▶ JOBS:
1 - From the Persona 3 hacking writeup, extract verbatim the passage that opens with the words containing "Here are the" and closes with "my time wasted.)".
2 - Continue the Persona 3 music-hacking writeup, picking up after its final sentence.

▶ SOURCE DOCUMENT:
▶

Hacking Persona 3, Part 3

This is part 3 of my writeup on the time I changed Persona 3’s music. You should probably read part 1 and part 2 first.

I’m going to break the pretense of “discovery” and just tell you what the BGM tool does now.

Here are the tasks we need to complete:

  • Re-write the embedded BGM.CVM file table to reflect changes to BGM.CVM.
  • Add a way to map a given song to a list of tracks to choose from randomly.
  • Add a routine to select a song from the list randomly.

All of these are made harder by the fact that there is practically no free space in the source code. Because this is in assembly, everything relies on jumping to specific “lines” – which means we can’t freely insert code. Which means we either need to overwrite existing data, or extend the file.

(The original plan was to use some of the empty data in the file – there is actually a large contiguous block near the end! Except that it all actually gets overwritten at runtime – it seems to be used for some sort of storage. So that’s out of the question, but was a very frustrating week of my time wasted.)

So, how do we extend the file? Well, luckily, the PS2 uses the .ELF format (also used by Linux executables), which means we’ve got a fairly well-documented format to work with. Long story short, we can increase the data loaded beyond the ELF footer (near the bottom of the file) by incrementing the 4-byte value at an offset of 0x00000044 into the file. I also increment 0x0067F514 by the same amount, which contains the address of the start of the heap.

◀

▶ DATA RECORDS:
▶

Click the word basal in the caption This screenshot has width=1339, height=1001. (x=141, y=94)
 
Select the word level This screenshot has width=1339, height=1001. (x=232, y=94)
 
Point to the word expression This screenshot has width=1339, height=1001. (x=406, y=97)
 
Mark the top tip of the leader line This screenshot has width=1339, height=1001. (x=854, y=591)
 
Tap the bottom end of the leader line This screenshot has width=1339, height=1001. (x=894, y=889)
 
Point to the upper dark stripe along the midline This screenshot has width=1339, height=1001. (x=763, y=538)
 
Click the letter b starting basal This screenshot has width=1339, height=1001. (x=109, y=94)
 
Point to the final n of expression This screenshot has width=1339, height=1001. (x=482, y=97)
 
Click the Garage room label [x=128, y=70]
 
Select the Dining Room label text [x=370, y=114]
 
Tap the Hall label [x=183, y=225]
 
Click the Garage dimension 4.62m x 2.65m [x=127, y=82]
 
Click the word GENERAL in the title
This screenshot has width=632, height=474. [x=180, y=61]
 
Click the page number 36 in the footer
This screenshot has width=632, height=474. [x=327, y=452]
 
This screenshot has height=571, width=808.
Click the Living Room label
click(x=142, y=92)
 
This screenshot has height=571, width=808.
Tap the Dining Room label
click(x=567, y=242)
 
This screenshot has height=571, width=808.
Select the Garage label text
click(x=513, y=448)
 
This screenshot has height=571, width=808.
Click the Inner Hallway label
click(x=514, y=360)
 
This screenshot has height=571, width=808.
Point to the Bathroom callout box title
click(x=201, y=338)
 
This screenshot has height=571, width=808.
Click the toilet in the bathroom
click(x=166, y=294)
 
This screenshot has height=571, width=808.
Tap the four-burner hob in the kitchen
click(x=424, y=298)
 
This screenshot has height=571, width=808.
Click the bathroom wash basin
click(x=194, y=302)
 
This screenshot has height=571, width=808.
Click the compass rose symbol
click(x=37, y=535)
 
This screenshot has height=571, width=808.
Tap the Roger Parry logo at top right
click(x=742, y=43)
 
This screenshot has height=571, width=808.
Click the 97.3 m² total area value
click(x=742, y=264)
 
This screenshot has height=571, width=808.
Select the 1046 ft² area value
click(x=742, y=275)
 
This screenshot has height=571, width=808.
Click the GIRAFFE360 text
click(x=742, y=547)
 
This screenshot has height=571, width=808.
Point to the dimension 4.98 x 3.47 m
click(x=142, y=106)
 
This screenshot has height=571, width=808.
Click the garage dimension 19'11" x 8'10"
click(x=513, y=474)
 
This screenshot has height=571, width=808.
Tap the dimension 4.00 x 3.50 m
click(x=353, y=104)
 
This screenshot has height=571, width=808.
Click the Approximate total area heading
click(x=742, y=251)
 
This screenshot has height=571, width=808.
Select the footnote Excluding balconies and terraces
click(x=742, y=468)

◀

▶ RESULTS BY TASK:
1 -
Here are the tasks we need to complete:

  • Re-write the embedded BGM.CVM file table to reflect changes to BGM.CVM.
  • Add a way to map a given song to a list of tracks to choose from randomly.
  • Add a routine to select a song from the list randomly.

All of these are made harder by the fact that there is practically no free space in the source code. Because this is in assembly, everything relies on jumping to specific “lines” – which means we can’t freely insert code. Which means we either need to overwrite existing data, or extend the file.

(The original plan was to use some of the empty data in the file – there is actually a large contiguous block near the end! Except that it all actually gets overwritten at runtime – it seems to be used for some sort of storage. So that’s out of the question, but was a very frustrating week of my time wasted.)

2 -
Generating the new BGM.CVM file list isn’t that hard, since we already have the code for a tool that creates a new .CVM. I used the cvm_tool code to read what’s in the new BGM.CVM file table and just follow the format described in Part 2.

The list of songs is where things start to get interesting again. If you’ll recall, the original code worked with two tables: the first converts an internal “song ID” to the address of an entry in the second table containing the song’s filename as a null-terminated string. That seems weird; after all, the original C code is probably something like this…

int songNum = 1;
const char** filename = {"01.ADX", "21.ADX", "101.ADX", ...};
return filename[songNum]; 

But that gets represented a bit differently in assembly! The following is very similar to how Persona 3 actually does it.

//example filename table start
//'\0' is the "null" character - it has a value of 0x00 and is used to indicate the end of a string in C.
//(notice that song names are always aligned on a word boundary - 4 bytes! this means a string always has to take up a multiple of 4 bytes.)
0x00000000 - "01.A"
0x00000004 - "DX\0\0"
0x00000008 - "21.A"
0x0000000C - "DX\0\0"
0x00000010 - "101."
0x00000014 - "ADX\0"
...

//example filename lookup table start
//(starts at 0x00001000 which I picked arbitrarily for this example)
//the value at (0x00001000 + songNum * 0x0000000C) is the address of the string for that song number
0x00001000 - 0x00000000 //song number 0
0x00001004 - 0x00000000 //unused
0x00001008 - 0x00000000 //unused
0x0000100C - 0x00000008 //song number 1
0x00001010 - 0x00000000 //unused
0x00001014 - 0x00000000 //unused
0x00001018 - 0x00000010 //song number 2
0x0000101C - 0x00000000 //unused
0x00001020 - 0x00000000 //unused
...

//to actually retrieve data from the array (note: psuedo-instructions used)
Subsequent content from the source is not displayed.